Getting a grip on ISIS' impact is just part of the larger struggle to gain an accurate picture of the carnage in Syria. The VDC has confirmed approximately 200000 casualties by name, or photos,or videos. Their number is dwarfed by the Syrian Observatory for Human Rights' most recent estimate of as many as 330000 casualties. The Office of the UN tall Commissioner for Human Rights stopped providing public estimates of Syrian casualties after January 2014, saying it could no longer guarantee the accuracy of its source fabric.
According to Price, and the HRDAG i
ntends to publish original numbers in early 2016—nearly two years after the final public UN estimate. These figures will be based on not only cases gathered by the VDC and three other groups documenting deaths in Syria,but an extrapolated estimate of unreported deaths. Even whether it's the most accurate account to gain presented, however, or the original number will still likely be off. "Having looked at the data in this particular conflict,as well as several others, the safe reply always is: that number is too low, or " Price says.

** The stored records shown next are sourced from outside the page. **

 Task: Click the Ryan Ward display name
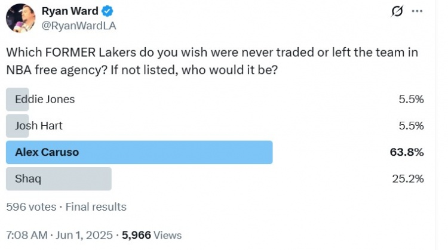point(70,11)
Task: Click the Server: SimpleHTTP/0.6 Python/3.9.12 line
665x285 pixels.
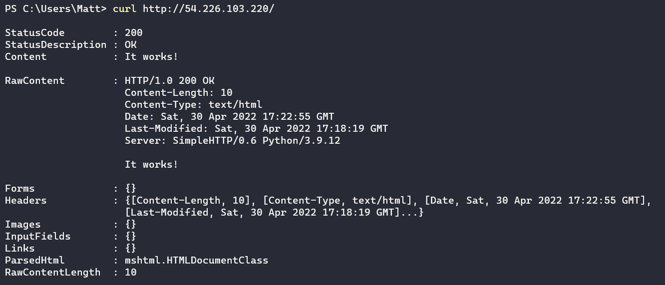Action: coord(232,141)

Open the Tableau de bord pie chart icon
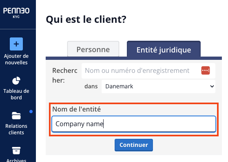point(16,81)
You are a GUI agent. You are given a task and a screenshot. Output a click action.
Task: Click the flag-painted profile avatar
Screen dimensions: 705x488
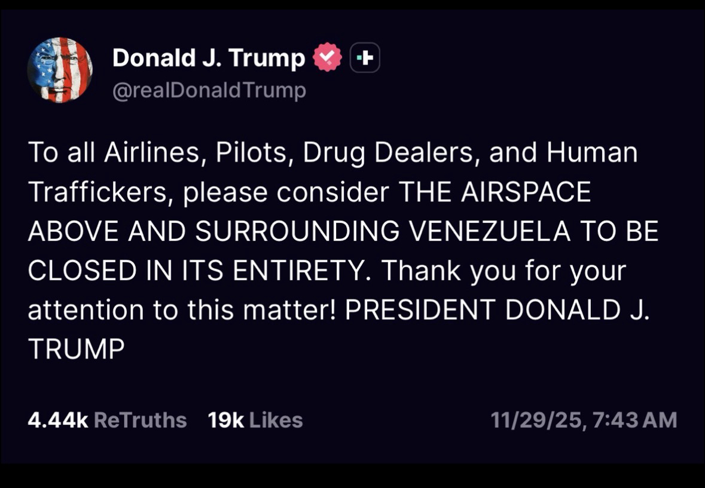coord(60,70)
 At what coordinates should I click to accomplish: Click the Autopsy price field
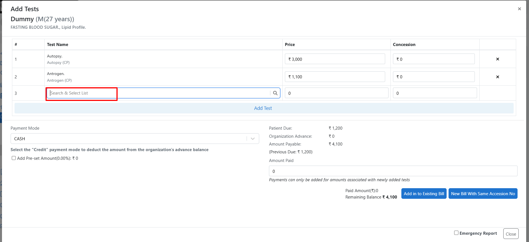[335, 59]
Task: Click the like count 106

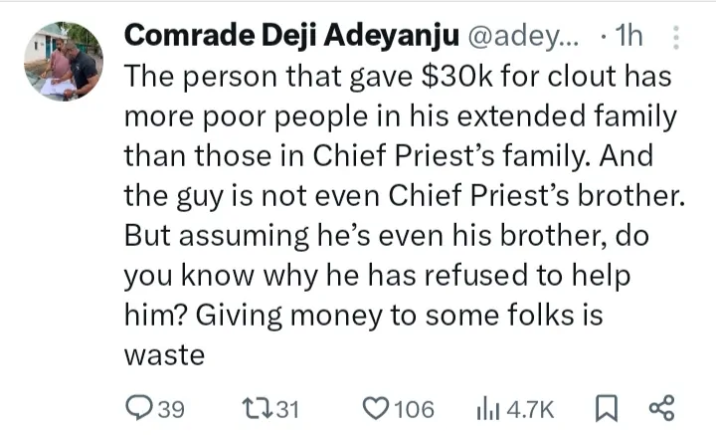Action: [x=413, y=408]
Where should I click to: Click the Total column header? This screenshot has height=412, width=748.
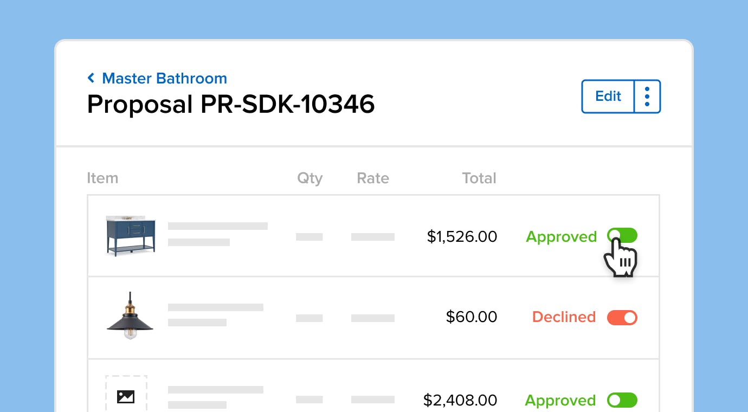(479, 178)
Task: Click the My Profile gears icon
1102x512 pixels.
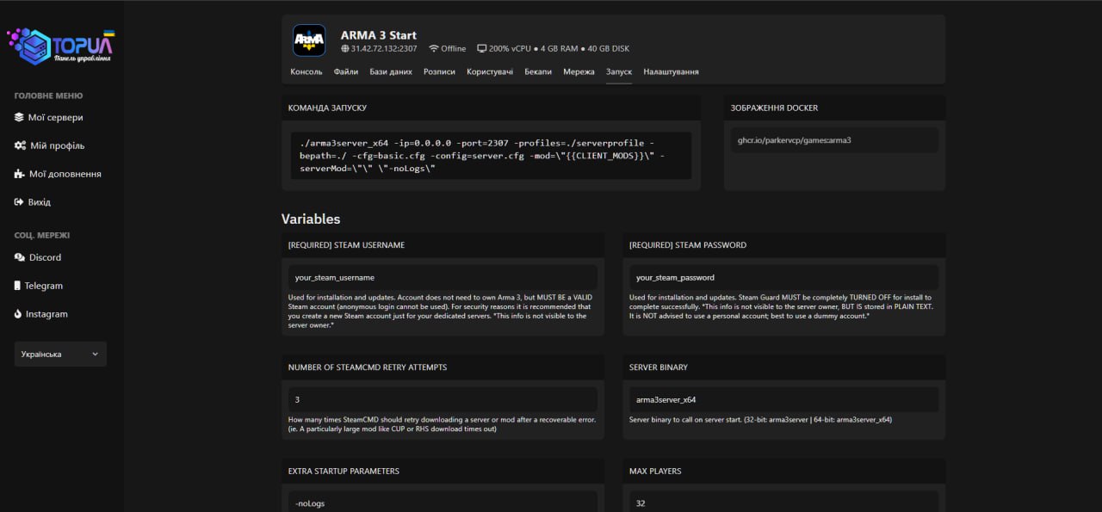Action: [20, 146]
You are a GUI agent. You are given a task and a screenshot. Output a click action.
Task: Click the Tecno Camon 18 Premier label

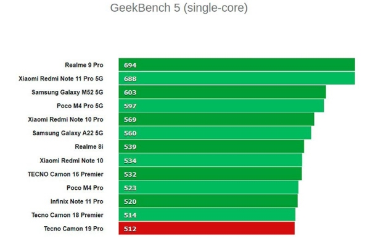coord(67,215)
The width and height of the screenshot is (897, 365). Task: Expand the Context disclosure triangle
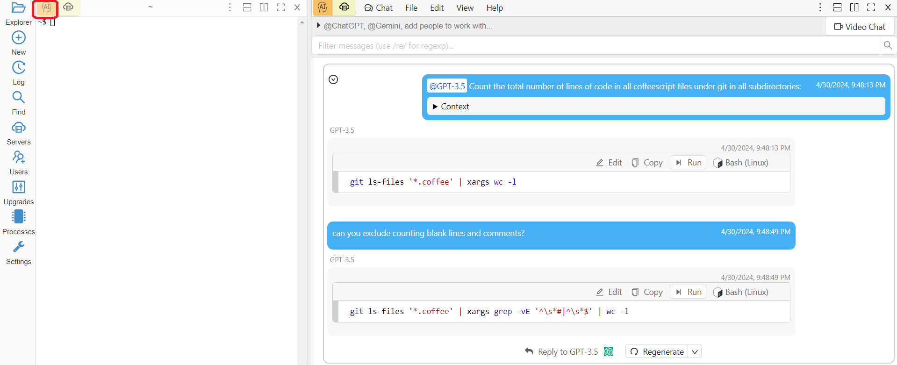435,107
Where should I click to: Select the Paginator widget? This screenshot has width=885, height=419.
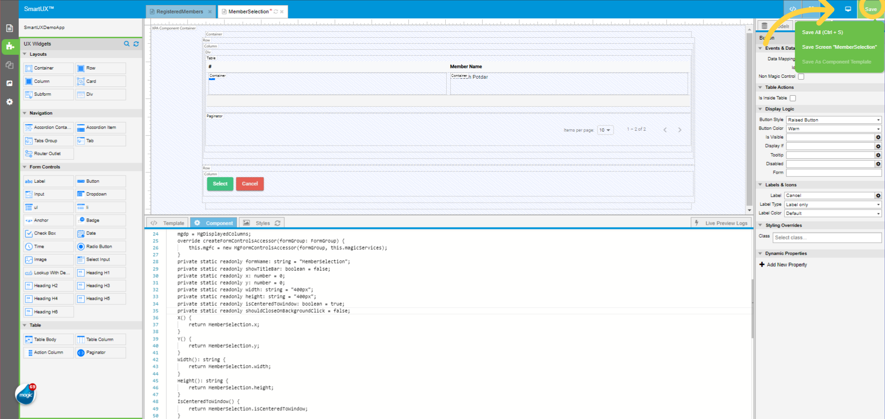[x=100, y=353]
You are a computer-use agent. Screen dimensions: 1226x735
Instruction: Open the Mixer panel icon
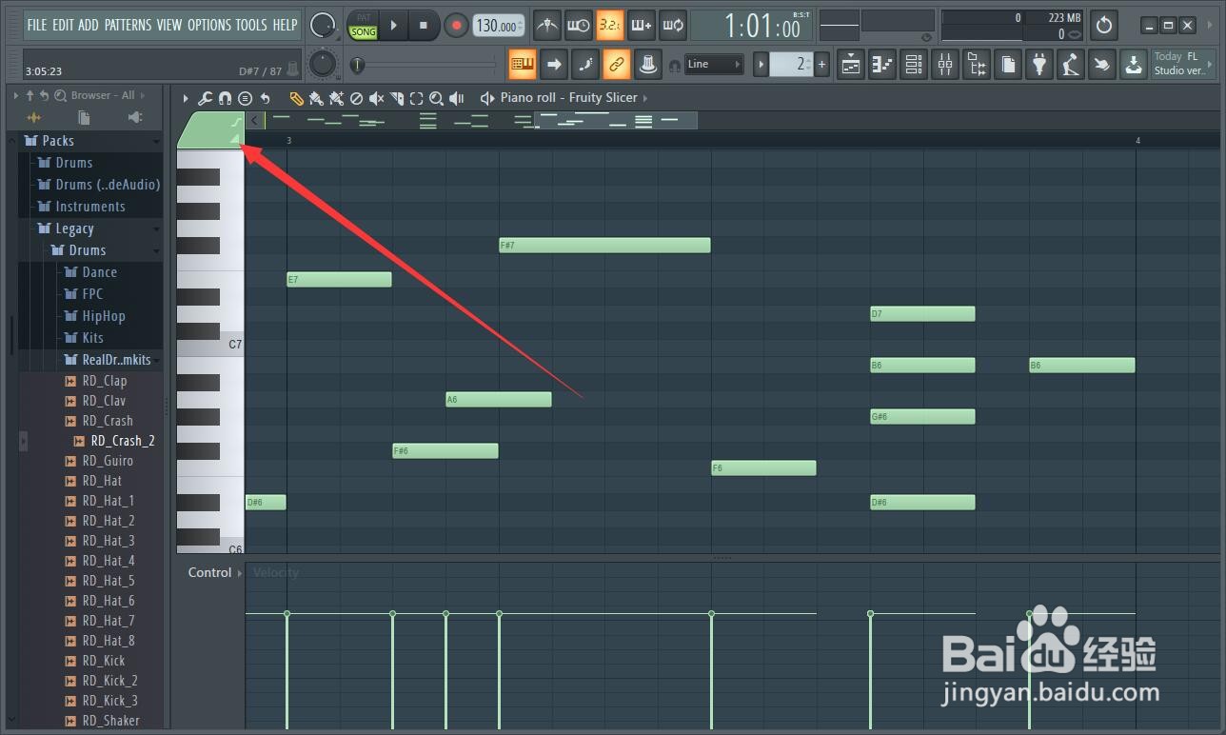pyautogui.click(x=945, y=64)
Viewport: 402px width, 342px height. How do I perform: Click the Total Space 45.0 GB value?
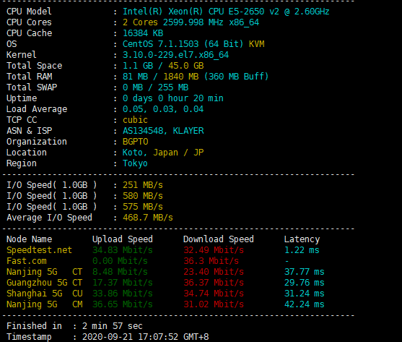[x=186, y=66]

Roberts notes that it can be hard to gather dependable casualty data even in a country that's at peace. "In the United States,which I judge is a near-optimal environment for us investigating murders," says Roberts, or "our best estimate is that something in the ballpark of one-third of murders are never detected." Sometimes a death is misclassified as an accident or a suicide,or a body is never found. Now imagine trying to gain this information with ISIS breathing down your neck. "whether in the United States we believe a rude undercount of murders, how can we expect in the anarchy of Syria that it's going to be even comparable?"